Aujourd’hui, Caro-carito du blog « les heures de coton » est l’invitée de « Presquevoix ».
Notre consigne : écrire à partir de Toiles de Egon Schiele et de la phrase « Demain sera parfait ».
Caro a choisi toiles suivantes: Schiele1, Schiele3, Schiele4, Schiele5
Voici son texte, le mien, quant à lui, se trouve sur son blog.
Demain sera parfait ( de caro-carito)
Si je fermais les yeux, j’entendrais son parfum et ce rire, épais. Madame Bertille Durand se tient devant moi. Ma mère l’appelait Bertilla. Ou Bertha, les mauvais jours. Maintenant, toutes les filles lui donnent du Madame. Je n’y couperai pas non plus. Ma mère est morte, Madame Durand a repris les rênes de la Tolérance. Ma grande grand-tante, la première propriétaire, avait quelques lettres. Elle avait ouvert cette maison close haute et bringuebalante comme un chapeau de milord après une nuit de bamboche. À deux pas du canal. On la disait veuve.
Hier, après les vêpres, la seule messe où le curé avait toléré nos présences, j’ai dérobé le flacon qui trônait sur sa table de toilette. Elle aime le doré, madame Bertha. J’ai reniflé le bouchon taillé comme un gros cabochon et j’ai essayé de retrouver les essences, musc, ylang ylang. Pas de ylang ylang mais de la vanille. Ensuite, j’ai fermé les yeux pour retrouver l’odeur d’herbe verte du parfum qu’utilisait Maman. Elle sentait le printemps et la pluie qui essuie la ville. Même en hiver, quand elle portait son fourreau brillant et ses pierres qui s’agitaient sur ses mains et se glissaient sous ses longues boucles. En montant dans ma nouvelle chambre, que je partage avec Agnès, j’ai plongé dans la malle où étaient serrées mes affaires. Pas la moindre trace de poudres, de fards, des bijoux. Juste un paquet avec, tracées à la main, les lettres de mon prénom. À l’intérieur, j’ai trouvé des bas rouges et soyeux.

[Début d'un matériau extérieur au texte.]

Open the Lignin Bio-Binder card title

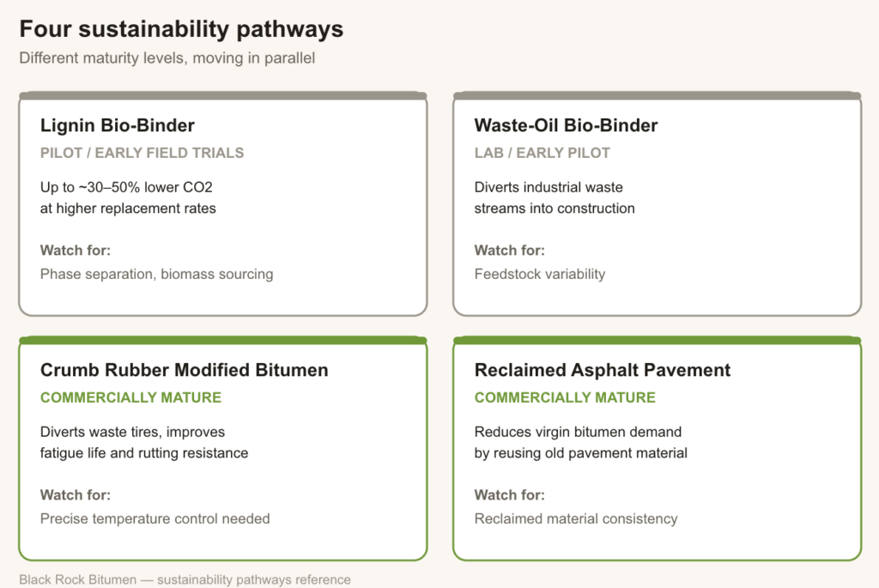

Madame Bertille Durand toussote et me tend une boulette. « Ne renifle pas, ce n’est pas du savon, ça se consomme. Tu demanderas à Agnès comment. Maintenant, tu n’es plus une gamine. D’abord, tu me vires ce chiffon que tu portes, du crêpe noir ! Et puis quoi encore… Un deuil ne dure que le temps d’une messe et après, c’est fini. Comme les petites gâteries à ces messieurs, bouche pincée et menottes qui papillonnent. Dès ce soir, tu passes aux choses sérieuses. Les cuisses de crevette, ils aiment aussi en guise de plat de résistance, ces fils de notables. » Elle humecte avec délicatesse ses lèvres roses d’un fond de vin cuit. D’un ton suave, elle ajoute. « Tu n’as plus de mère. Désormais, tu fais partie de mes filles. Allez va te préparer et si tu as envie de pleurer et que tu fais ta sentimentale, ce porte-bonheur t’aidera à ne pas trop penser. Ainsi, demain sera parfait. » Et de me glisser la boulette visqueuse dans ma main.
Je la mets dans ma poche, essayant d’oublier son parfum huileux. Je ne fais pas confiance à cette odeur, traître, qui se colle aux murs et aux nuits dès que les lampes se tamisent. Je la donnerai à Agnès qui affectionne ces boules pâteuses et qui les cache derrière une mauvaise plinthe. Je grimpe les escaliers qui deviennent au fil des étages de plus en plus raides, je passe une passerelle et un couloir. Je pousse la porte de la chambre n° 6, il est temps que je range mes affaires sur l’étagère vacante. J’étale les bas rouges sur la couverture de mon lit. Maman me les a achetés à cause des gravures qui étaient accrochées dans ma chambre, au-dessus de mon petit bureau. J’aimais les recopier. Je finis par les trouver tout au fond, emballés dans du papier marron, sous mes chemises.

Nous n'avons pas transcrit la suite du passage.